## [Required action]
List every work cited in the passage on telomere length and parasitic infection that has a publication year of 2015 or later.

## [Text passage]
※ ※ ※

We show that effect of host interaction with parasite may also be sex-specific. Unlike males, females infected with Haemoproteus did not show longer telomeres in the studied population. It is possible that infection with Haemoproteus, incurs other types of costs to females than to males. For example, anti-malarial treatment reduced Haemoproteus infection intensity and ultimate fitness cost, i.e. survival only in females, whereas males did not benefit from such a manipulation (Martínez-de la Puente et al. 2010). While males are generally more susceptible to parasitic infections, endocrine-immune interactions may cause increased resistance to some parasites in males (Klein 2004).

We demonstrated that TL decreases linearly with advancing individual age in both sexes and parasitic infection type does not alter the general pattern. The number of longitudinal studies in natural populations indicating telomere erosion with age slowly, but persistently increases (Dantzer and Fletcher 2015; Sudyka et al. 2016). However, the causal involvement of telomeres in ageing process still remains an open question (Simons 2015). This discussion is further inspired by recent longitudinal studies indicating no telomere erosion (Ujvari et al. 2017) or even telomere elongation with age (Hoelzl et al. 2016), suggesting that divergent life-histories among taxa may shape lifetime telomere dynamics. A longitudinal approach is particularly useful for disentangling within-individual reactions from between-individual heterogeneity (Nussey et al. 2008). Although several studies show variability in individual TL dynamics (Hall et al. 2004; Bize et al. 2009; Heidinger et al. 2012), here we did not confirm statistical significance of heterogeneity neither in TL among first breeders, nor in TL erosion rates. We were only able to detect larger contribution of first breeders TL, rather than telomere erosion rate, to overall variation in TL (Table 1). However, it is important to note, that the lack of significant differences in individual starting TL and erosion rates, does not denote that all individuals share the same erosion rate or have identical TL as first breeders (the variances are non-zero), but that we failed to statistically detect these differences. Even though the number of individuals that we sampled appears to be sufficient, the total sample size falls below the one recommended for individual heterogeneity modelling (van de Pol 2012). While the number of replicates within an individual are restricted by the blue tit’s lifespan, our result motivates and justifies a query in search for factors contributing to the phenotypic TL variation among individuals in other study systems.

※ ※ ※

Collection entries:

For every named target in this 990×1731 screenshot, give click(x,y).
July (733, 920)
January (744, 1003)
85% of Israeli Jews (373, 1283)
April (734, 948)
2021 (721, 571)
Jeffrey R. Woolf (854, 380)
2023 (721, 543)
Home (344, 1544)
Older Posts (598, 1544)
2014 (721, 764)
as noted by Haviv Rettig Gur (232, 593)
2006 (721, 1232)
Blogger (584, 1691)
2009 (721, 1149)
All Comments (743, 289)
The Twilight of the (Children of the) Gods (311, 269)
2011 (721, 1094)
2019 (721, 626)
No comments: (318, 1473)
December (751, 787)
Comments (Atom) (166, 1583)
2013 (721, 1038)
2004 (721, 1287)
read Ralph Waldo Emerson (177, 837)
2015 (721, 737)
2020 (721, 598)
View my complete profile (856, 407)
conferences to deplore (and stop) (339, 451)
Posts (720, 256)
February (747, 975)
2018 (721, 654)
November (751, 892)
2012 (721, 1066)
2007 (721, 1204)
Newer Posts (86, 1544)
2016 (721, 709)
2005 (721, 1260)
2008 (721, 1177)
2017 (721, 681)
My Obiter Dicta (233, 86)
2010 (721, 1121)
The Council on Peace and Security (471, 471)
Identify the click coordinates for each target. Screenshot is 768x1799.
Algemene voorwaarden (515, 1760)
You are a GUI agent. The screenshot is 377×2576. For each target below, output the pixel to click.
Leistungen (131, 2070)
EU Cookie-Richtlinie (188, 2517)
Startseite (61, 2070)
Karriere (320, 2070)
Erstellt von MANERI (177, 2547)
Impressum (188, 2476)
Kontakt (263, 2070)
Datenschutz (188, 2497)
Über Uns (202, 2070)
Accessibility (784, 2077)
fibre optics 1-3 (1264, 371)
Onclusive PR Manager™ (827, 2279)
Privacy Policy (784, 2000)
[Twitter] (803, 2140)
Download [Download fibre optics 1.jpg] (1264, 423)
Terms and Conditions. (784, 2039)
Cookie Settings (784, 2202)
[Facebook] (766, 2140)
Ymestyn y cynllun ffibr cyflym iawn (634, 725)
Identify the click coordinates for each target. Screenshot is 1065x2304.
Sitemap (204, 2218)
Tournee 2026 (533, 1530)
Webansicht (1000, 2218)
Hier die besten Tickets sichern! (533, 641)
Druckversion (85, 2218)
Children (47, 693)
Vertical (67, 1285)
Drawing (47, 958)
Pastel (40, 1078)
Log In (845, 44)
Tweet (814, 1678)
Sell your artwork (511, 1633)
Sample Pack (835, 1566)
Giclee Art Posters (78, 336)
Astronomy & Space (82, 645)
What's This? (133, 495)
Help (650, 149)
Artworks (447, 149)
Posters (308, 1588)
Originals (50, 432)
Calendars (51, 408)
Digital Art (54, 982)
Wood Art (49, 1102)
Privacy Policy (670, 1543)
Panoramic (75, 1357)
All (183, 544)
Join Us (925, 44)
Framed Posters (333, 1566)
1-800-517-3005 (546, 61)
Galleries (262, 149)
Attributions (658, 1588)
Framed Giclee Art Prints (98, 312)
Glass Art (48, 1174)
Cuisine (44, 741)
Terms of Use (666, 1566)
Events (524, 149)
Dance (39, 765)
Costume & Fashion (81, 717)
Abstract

※ ※ ※

## [Solution to the exercise]
- Dantzer and Fletcher 2015
- Sudyka et al. 2016
- Simons 2015
- Ujvari et al. 2017
- Hoelzl et al. 2016